Instructions:
Exercise: Your life story on a postcard
‘One of the things that I have learned is that there are life stories everywhere.’
Michael Kimball
How long is a postcard life story?
Michael Kimball’s postcard life stories are all under 600 words which fit neatly on to a standard 4” by 6” (c.10cm by 15cm) postcard – anything longer than 600 words and you risk missing the point of a life story on a postcard.
What do you need? An actual postcard or a sheet of A4 paper folded into a quarter. Also, a sheet of paper for your rough notes.
Try to condense your life and write your life story on a postcard
This is not a definitive guide but intended to help you find a starting point. Try scribbling down who and what you care about most and how the people around you have influenced your life. Make a note of some of the challenges you have faced in your life and what motivated you to keep going. Note down any emotions, bodily felt reactions, anything which feels important to you. Make a list of any defining moments, event or decisions which affected the course of your life. Don’t worry about how many words you use at this stage.

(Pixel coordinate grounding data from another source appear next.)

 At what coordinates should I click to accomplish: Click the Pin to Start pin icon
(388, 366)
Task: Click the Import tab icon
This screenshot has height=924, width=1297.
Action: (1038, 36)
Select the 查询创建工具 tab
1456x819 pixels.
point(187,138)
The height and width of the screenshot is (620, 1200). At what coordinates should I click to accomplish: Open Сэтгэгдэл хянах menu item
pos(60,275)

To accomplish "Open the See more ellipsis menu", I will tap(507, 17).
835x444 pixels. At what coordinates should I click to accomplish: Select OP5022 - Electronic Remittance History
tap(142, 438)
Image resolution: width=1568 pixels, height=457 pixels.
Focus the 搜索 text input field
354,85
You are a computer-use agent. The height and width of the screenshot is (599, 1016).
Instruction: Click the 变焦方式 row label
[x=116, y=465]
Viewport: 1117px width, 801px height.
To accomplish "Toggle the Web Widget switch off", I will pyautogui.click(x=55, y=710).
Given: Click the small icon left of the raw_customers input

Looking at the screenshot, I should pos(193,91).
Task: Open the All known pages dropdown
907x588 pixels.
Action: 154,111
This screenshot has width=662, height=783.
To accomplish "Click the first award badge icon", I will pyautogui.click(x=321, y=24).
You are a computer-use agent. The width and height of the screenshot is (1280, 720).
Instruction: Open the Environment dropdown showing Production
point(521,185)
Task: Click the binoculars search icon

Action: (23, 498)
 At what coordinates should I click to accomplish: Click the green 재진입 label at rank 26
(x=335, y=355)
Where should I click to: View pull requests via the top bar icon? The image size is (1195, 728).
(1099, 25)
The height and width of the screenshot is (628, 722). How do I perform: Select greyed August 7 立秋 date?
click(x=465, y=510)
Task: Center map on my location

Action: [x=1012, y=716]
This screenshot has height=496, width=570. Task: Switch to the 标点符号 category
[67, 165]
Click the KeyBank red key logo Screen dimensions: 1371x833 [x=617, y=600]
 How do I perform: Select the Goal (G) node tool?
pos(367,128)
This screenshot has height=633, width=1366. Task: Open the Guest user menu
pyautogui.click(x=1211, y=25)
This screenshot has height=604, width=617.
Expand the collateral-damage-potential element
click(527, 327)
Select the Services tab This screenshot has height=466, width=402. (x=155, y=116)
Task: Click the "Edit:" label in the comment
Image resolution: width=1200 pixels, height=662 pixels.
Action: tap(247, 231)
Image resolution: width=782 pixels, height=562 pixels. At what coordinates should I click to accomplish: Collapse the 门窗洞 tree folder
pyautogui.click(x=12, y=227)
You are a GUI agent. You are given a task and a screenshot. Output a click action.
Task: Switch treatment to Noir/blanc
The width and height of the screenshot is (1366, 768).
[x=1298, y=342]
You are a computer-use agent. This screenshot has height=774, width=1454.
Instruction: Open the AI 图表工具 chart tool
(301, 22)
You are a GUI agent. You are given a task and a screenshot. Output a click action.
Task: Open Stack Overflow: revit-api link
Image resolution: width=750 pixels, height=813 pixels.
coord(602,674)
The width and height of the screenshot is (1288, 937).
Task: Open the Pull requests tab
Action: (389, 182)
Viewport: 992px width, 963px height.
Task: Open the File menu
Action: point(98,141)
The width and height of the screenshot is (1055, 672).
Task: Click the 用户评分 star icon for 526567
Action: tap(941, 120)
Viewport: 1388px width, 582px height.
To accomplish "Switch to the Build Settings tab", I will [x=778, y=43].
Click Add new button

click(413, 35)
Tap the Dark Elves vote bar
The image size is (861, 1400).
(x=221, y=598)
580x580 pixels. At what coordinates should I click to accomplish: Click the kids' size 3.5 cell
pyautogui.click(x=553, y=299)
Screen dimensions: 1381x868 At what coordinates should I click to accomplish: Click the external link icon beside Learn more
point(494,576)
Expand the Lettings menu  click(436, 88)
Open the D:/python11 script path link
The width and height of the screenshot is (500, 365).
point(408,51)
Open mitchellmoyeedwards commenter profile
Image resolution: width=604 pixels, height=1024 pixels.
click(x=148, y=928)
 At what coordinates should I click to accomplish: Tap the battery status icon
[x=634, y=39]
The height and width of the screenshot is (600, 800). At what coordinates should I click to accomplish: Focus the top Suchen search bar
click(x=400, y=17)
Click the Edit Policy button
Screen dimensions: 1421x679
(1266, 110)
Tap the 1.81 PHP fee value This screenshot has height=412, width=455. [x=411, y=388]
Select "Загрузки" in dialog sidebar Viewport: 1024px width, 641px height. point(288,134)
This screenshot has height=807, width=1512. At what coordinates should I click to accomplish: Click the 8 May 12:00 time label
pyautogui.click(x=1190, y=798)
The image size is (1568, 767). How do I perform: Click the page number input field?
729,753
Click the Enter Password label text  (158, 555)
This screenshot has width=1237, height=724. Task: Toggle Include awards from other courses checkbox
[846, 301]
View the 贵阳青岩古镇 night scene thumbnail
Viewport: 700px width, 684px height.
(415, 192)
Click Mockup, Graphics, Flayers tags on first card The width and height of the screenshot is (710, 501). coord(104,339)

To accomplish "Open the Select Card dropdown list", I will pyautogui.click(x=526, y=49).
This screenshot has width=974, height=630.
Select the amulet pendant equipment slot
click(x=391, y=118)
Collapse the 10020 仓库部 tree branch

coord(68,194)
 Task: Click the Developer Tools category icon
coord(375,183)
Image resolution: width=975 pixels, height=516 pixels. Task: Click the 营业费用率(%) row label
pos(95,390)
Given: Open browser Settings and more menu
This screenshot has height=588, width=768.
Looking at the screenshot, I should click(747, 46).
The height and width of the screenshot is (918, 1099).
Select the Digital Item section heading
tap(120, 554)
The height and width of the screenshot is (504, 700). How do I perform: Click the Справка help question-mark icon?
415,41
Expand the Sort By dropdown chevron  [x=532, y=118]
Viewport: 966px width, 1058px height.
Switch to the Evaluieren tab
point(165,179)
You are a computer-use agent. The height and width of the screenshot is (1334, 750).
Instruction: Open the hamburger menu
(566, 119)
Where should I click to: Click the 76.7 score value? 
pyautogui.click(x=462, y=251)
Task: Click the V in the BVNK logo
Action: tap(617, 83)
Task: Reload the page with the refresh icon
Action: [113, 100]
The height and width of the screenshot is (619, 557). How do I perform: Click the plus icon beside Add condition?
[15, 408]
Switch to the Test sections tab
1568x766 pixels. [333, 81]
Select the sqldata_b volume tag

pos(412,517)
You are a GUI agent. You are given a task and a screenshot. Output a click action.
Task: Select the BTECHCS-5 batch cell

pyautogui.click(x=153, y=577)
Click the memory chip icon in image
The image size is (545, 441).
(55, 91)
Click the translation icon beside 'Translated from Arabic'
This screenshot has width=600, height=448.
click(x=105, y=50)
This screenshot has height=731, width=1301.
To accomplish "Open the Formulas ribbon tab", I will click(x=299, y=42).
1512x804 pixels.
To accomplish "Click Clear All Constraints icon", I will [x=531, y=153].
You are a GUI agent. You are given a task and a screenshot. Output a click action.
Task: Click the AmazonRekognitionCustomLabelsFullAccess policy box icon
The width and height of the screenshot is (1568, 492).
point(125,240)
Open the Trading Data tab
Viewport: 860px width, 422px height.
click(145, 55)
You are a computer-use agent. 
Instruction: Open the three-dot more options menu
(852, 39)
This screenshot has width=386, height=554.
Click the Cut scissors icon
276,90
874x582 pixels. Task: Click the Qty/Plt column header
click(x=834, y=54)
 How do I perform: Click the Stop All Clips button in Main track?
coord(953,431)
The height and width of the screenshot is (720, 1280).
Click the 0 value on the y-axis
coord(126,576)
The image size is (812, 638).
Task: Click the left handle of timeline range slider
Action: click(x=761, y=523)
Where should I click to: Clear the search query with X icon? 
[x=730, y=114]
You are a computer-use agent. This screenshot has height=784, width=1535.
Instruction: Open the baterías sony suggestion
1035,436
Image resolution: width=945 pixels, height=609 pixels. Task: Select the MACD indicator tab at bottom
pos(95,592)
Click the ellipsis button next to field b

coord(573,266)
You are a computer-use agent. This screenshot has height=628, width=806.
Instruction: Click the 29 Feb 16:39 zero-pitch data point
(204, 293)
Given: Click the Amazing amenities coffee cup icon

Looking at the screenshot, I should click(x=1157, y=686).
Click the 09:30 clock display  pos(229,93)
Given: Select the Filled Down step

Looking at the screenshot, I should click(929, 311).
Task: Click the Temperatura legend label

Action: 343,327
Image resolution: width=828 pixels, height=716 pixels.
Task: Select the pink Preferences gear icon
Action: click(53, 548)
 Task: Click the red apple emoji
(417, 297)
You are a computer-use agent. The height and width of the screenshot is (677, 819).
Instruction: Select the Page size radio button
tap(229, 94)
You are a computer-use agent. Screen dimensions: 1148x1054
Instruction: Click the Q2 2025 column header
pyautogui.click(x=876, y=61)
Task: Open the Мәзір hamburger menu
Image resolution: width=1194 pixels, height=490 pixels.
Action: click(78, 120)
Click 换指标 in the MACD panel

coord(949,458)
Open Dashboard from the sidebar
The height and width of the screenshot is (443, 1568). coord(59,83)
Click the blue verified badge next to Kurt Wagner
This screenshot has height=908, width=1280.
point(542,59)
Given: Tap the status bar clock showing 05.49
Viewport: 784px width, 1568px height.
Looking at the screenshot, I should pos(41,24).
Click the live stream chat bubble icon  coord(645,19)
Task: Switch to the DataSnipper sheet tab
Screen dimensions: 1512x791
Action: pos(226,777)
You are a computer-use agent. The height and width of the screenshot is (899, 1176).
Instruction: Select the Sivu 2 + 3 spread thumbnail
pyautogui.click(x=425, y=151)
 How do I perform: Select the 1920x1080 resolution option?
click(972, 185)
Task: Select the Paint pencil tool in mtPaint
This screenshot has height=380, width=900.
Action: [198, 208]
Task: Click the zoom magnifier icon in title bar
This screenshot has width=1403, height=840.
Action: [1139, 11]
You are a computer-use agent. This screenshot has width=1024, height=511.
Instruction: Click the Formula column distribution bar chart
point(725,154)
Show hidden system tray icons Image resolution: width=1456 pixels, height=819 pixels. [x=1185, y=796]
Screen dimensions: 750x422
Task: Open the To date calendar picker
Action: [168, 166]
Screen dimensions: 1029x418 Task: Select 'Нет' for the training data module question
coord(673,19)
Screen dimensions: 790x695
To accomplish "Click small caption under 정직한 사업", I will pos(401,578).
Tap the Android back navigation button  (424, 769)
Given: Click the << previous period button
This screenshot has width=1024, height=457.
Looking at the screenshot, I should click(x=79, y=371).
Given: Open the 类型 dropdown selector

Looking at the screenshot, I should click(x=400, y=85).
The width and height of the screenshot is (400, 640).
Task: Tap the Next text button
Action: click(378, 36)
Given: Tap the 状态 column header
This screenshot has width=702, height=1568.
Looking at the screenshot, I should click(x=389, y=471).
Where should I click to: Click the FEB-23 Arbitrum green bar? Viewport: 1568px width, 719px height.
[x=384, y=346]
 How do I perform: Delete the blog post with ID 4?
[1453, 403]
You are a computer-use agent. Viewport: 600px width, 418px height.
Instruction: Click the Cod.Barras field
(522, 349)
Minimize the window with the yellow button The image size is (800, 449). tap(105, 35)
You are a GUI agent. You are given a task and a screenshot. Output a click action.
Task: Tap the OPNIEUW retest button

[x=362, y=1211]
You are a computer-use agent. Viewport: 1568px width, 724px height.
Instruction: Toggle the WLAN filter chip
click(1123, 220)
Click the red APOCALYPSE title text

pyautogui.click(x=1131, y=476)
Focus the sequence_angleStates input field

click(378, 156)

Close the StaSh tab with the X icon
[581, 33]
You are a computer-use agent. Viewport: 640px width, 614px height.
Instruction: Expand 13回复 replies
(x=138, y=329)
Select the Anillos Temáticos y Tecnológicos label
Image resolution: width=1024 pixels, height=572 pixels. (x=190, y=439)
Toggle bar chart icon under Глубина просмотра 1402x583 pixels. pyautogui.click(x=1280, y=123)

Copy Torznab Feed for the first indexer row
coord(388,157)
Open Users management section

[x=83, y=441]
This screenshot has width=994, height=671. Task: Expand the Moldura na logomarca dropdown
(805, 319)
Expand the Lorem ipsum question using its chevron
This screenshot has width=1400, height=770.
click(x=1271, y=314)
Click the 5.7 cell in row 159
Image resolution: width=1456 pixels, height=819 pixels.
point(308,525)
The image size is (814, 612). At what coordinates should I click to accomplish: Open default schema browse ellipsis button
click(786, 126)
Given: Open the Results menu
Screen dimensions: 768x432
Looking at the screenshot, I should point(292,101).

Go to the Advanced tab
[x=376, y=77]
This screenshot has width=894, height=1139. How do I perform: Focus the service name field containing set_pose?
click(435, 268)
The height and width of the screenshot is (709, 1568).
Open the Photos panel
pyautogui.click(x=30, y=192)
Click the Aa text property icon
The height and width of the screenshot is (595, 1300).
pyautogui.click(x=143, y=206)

When you have some ideas to work from, try summarising them and putting them into some sort of order. Check how many words you have written – if you are using a word processor switch on word count so as you can check how many words you are writing as you go along. Then, when you are ready, grab a blank postcard and write your story on it. Don’t worry if you can’t fit it all in (you could always do a bit of editing and then write it again). The most important thing is to have a go at trying to convey as much as you can about yourself and your life in as few words as possible.
If you really can’t squeeze your entire life story onto a postcard, try concentrating on significant turning points, events or periods or focus on people who were an important influence on your life.
See what comes up for you? How are you left feeling? What emotions/feelings come to the surface?
(written in 2020)
My letter to Self:
Aged 4 injected with shame, over and over again for the next few years of my life. Darkness eating away at my core. My younger years framed with wanting to be seen and to hide away all at the same time. Trying to find a way to be lovable. The years went on, years shaped by feelings of filth, of worthlessness – constantly creating different false senses of Self, trying out which would earn me validation for anyone who would feign to give it.
Finally, 21 years later I found one that would stick – at least for a while - a man that would give me validation simply for who he was. Not for who I was - if I could bag myself a rugby turned NFL star, then I must be worth something. All 6ft 7 of him with status – a great hiding place for me to finally disappear. To be validated and continue to hide all at the same time. A year on, following him to NY, the glass from my photo frames – ones holding pictures of people who did not protect me, who denied my pain,- were being removed as I was sectioned into Princeton hospital NJ. 4.11 stone and I’m closer than ever to no longer having to feel such darkness, such filth. If I close my eyes, maybe, hopefully, they won’t open again. I’d starve the darkness eating away at my core, I’d starve my pain. I’d starve the shame. I would not eat.
Concealing kitchen weights in my underwear for weigh ins – discharge finally came and I was back to England, where my tiny frame was ignored… I realised, no matter what I did, there would never be a sense of self that was enough, deserving of love. Then she came. The heroine of the story. A therapist I would feel unconditionally loved by, who held me in my darkness, who allowed me to feel the pain; to know it was not my fault. It is not my shame. She is the reason I am now a mother, the reason I am now divorced from a man who needed me to hate myself, the reason I live and not survive, the reason I embarked on this journey to become a psychotherapist.
Have I found love again? No. But I have found myself. I met myself in the darkness and I have nurtured that little girl within me so that, the adult standing here today, knows she is loved. I am no longer alone because I have me and I am enough.